*Exercise brief*. Find the line with "Viewport: 875px width, 432px height." and the line with "Click Jen Psaki's verified badge" in the entries below; output exactly those two lines, every line between them, and no others.

[[ Record set, beginning ]]

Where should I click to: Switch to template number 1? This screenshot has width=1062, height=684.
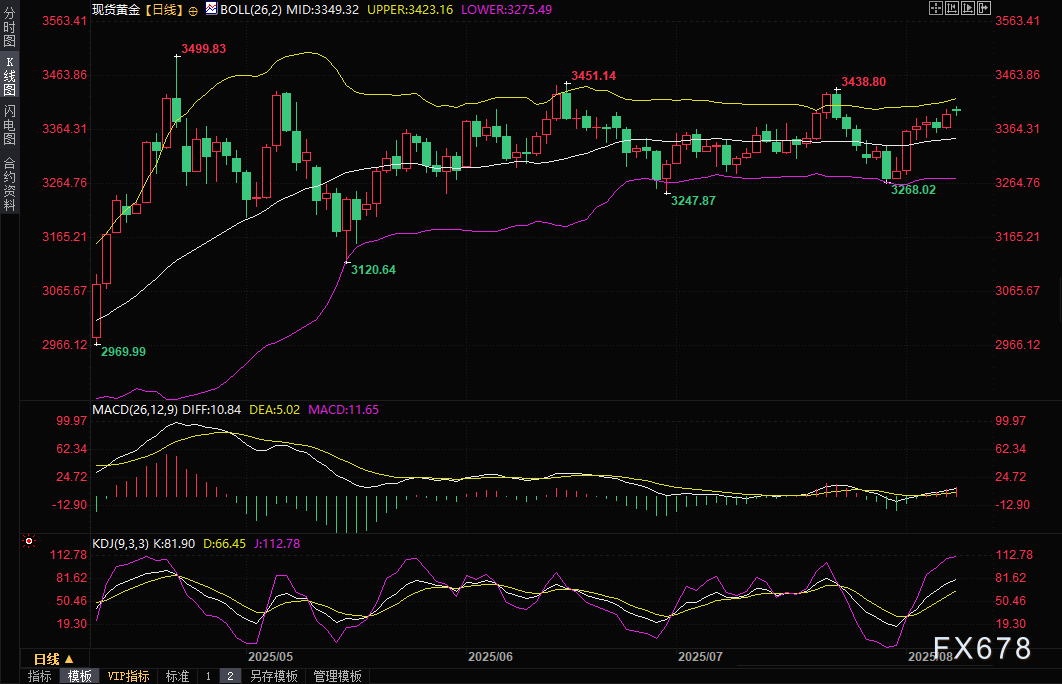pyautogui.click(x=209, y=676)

[[ Record set, end ]]
[[ Record set, beginning ]]

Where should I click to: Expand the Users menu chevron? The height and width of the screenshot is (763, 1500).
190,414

[[ Record set, end ]]
[[ Record set, beginning ]]

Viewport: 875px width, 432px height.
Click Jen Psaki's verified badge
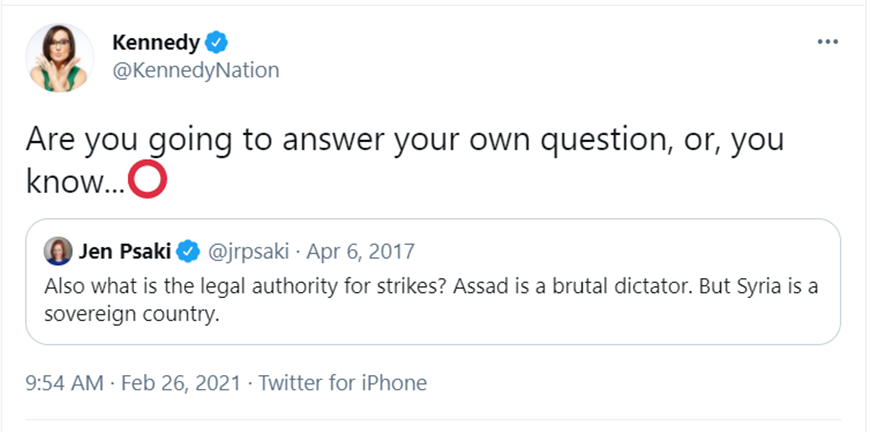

[[ Record set, end ]]

*Solved exercise*.
Viewport: 875px width, 432px height.
Click Jen Psaki's verified badge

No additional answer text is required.